Teeth can also be replaced with a fixed bridge if there are teeth in the area that are adequate in number and sufficiently healthy and strong to support the artificial teeth. In order to fabricate a bridge, the adjacent teeth are prepared by reducing their size (cut down) to remove all the enamel, making room for the prosthetic tooth restoration. A prosthetic tooth (or teeth) can be suspended between adjacent teeth in this way to provide a functional cosmetic replacement for the missing tooth.
The limitation of this form of treatment has to do with the irreversible preparation of the adjacent (abutment) teeth for support. This exposes them to the risk of trauma to their nerves, raising the risk of requiring root canal treatment. Long-term, fixed bridges between natural teeth have an average life expectancy of ten (10) to twelve (12) years before requiring replacement. Replacement of fixed bridges often entails further treatment as the abutment or supporting teeth have been further compromised over time by advancing dental disease (such as cavities or periodontal bone loss).

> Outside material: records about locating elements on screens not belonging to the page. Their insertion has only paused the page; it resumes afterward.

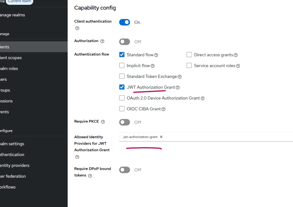The height and width of the screenshot is (207, 293).
Task: Open help for Standard flow
Action: (155, 55)
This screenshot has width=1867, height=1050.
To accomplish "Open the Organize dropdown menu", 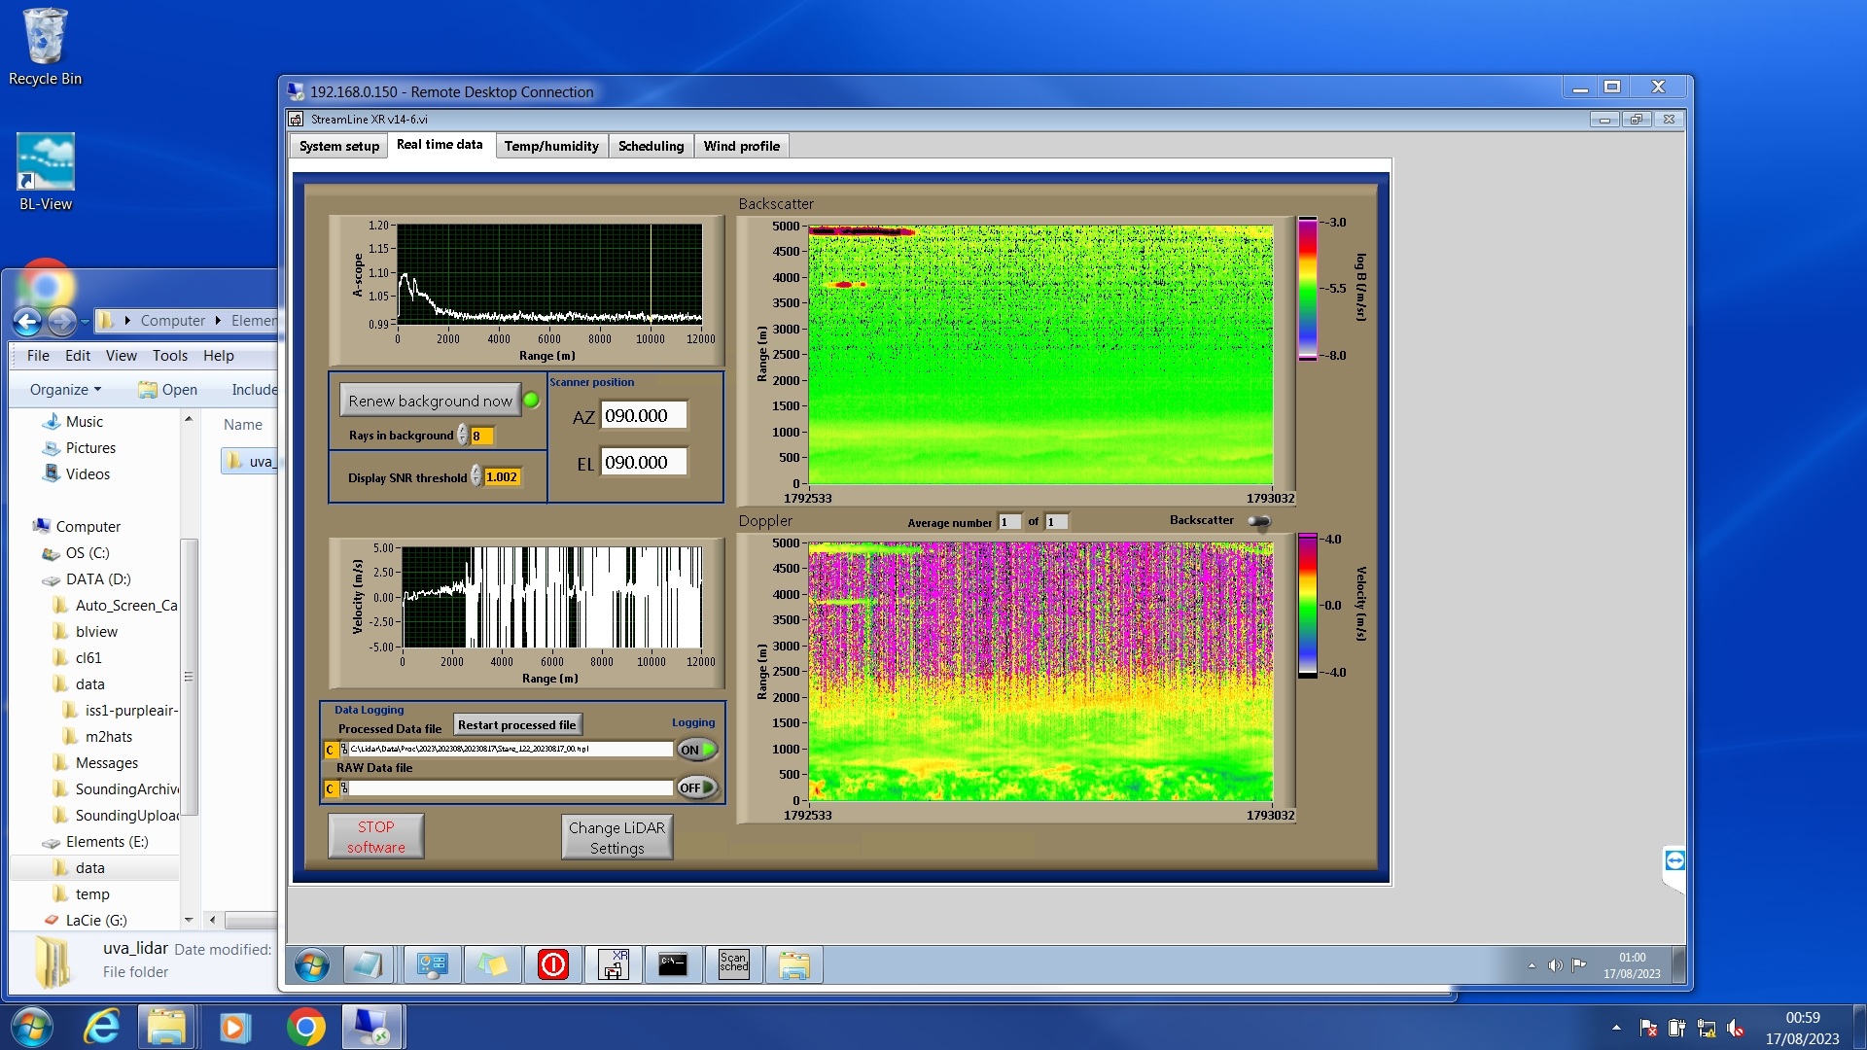I will pos(65,390).
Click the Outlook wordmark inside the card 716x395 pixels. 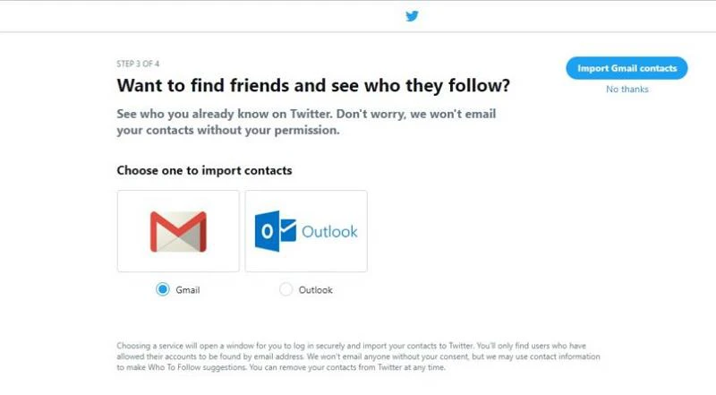coord(328,231)
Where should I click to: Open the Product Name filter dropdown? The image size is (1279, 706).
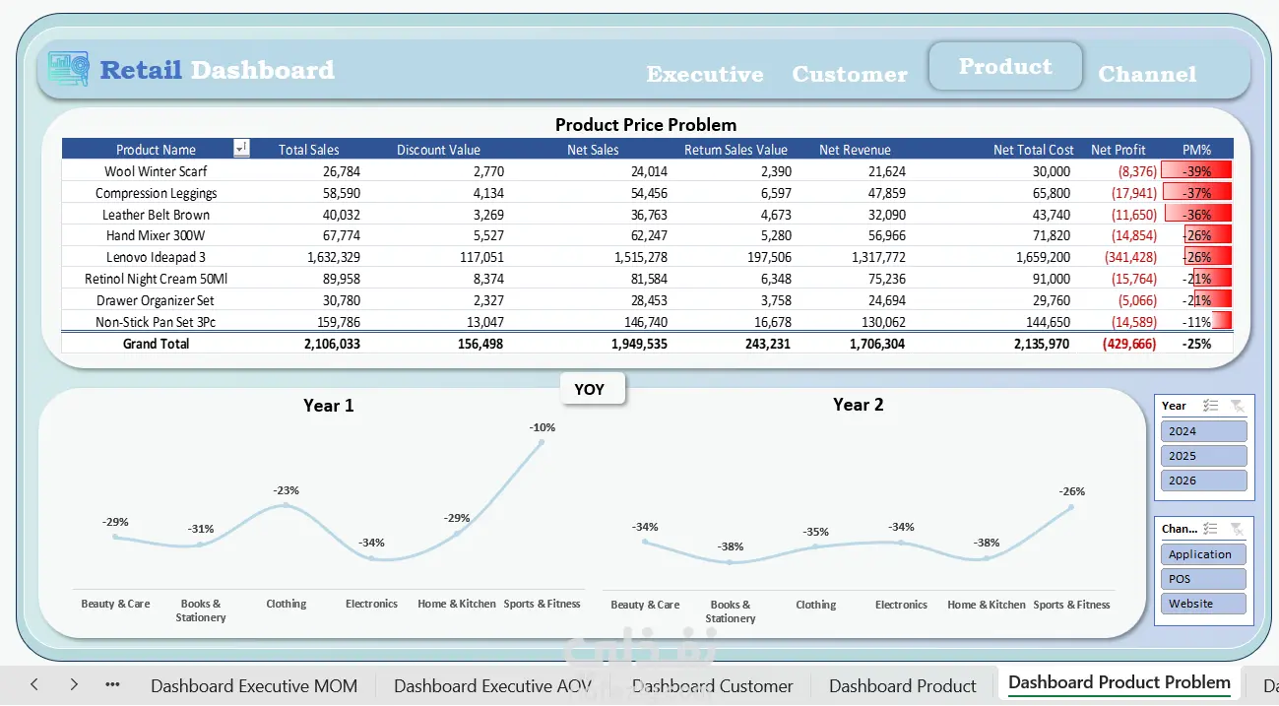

Removable partial or full dentures can replace a single missing tooth, several teeth, or all of the teeth in your upper and/or lower jaw. Dentures rely on support by the other teeth in that jaw (for partial dentures) and from mechanical support by the remaining ridge of gum and underlying bone. Maxillary (upper jaw) full dentures also may be helped by suction between the denture and the underlying gum of your palate (roof of mouth).

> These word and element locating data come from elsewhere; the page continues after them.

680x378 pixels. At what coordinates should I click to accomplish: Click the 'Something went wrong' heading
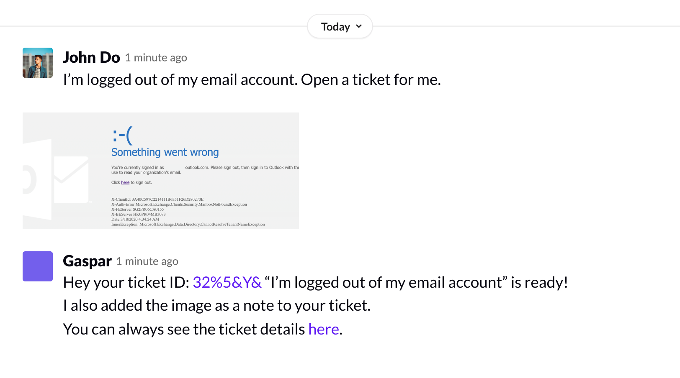(x=165, y=152)
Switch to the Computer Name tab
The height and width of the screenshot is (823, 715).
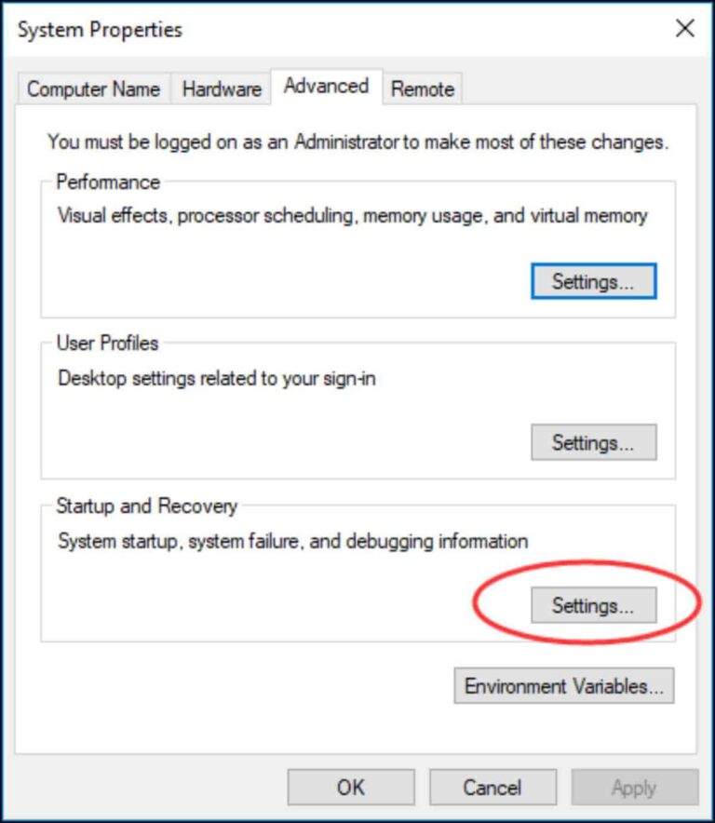click(93, 89)
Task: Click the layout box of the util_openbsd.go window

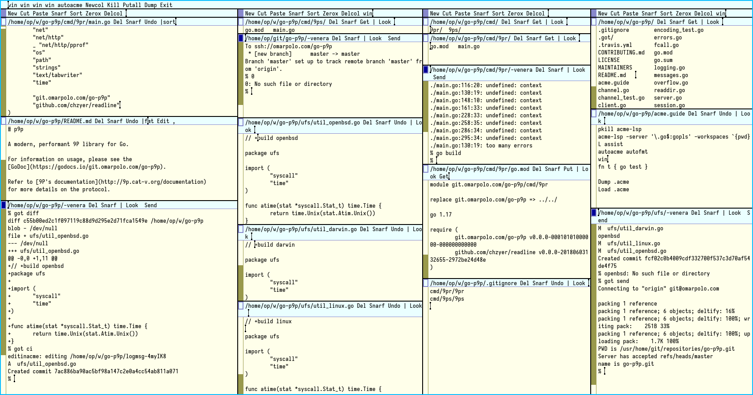Action: click(x=241, y=123)
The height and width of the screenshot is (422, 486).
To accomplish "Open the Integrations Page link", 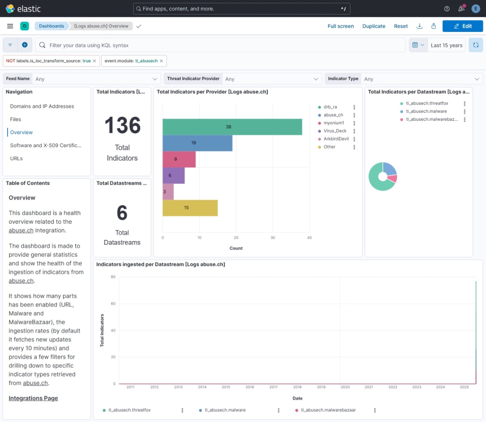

Reasons for replacing a missing tooth (or teeth) vary and should be weighed against the risks of leaving space, as well as resultant changes that may take place in the rest of your dentition.
When teeth are removed from the jaw, the bone that supports the teeth tends to shrink over time. This process is called resorption and is a natural consequence of the loss of stimulation to the bone from the forces placed on the teeth. Resorption of the alveolar bone (bone that supports the teeth) begins almost as soon as the tooth is removed and proceeds over time. The bone will lose both height and width from resorption.

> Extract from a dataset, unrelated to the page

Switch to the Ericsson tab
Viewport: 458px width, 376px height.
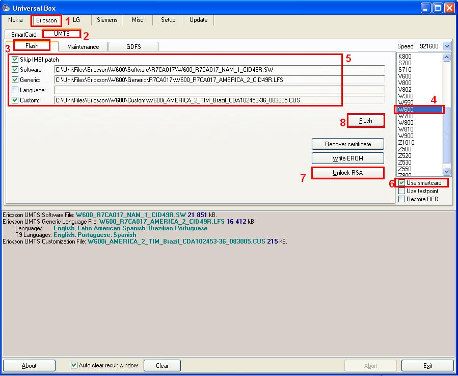pos(46,20)
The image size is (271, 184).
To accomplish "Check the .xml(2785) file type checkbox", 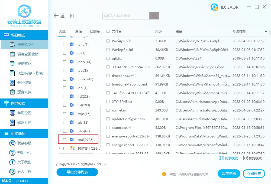I will 64,139.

When multiple teeth are lost, with or without a prosthesis to replace them, significant loss of jaw bone can take place. This sometimes leads to difficulty wearing a removable denture due to lack of an adequate “ridge” upon which the denture can obtain stability. In the so called “esthetic zone” of the mouth, where loss of ridge volume can be visibly apparent to the naked eye, this can lead to a cosmetic defect. As the bone resorbs, the gum which covers it also shrinks away, creating a concavity (depression in height and width) that can be unsightly as well as possibly promote food impaction under adjacent teeth.
Loss of one or two teeth in a segment of your mouth can lead to drifting of neighboring teeth, whereby the adjacent teeth lean over into the vacant space where the teeth have been lost. Similarly, loss of a tooth or teeth can lead to shifting of opposing teeth as they drift down into the open space (super-erupt).
In general, our teeth have a constant tendency to move both towards the front of our mouths and towards the opposing jaw, unless they are stopped by something in their way, usually the adjacent or opposing teeth. Loss of teeth allows this to proceed in a pathologic way. As teeth drift, they create discrepancies in the height and contours of the gum tissue that predispose adjacent teeth to periodontal disease progression and/or dental decay from accumulation of food and plaque and difficulty cleaning these areas from “piled up” gum tissue. Drifting teeth can also adversely affect the occlusion (bite), as well as the cosmetics of your face and smile.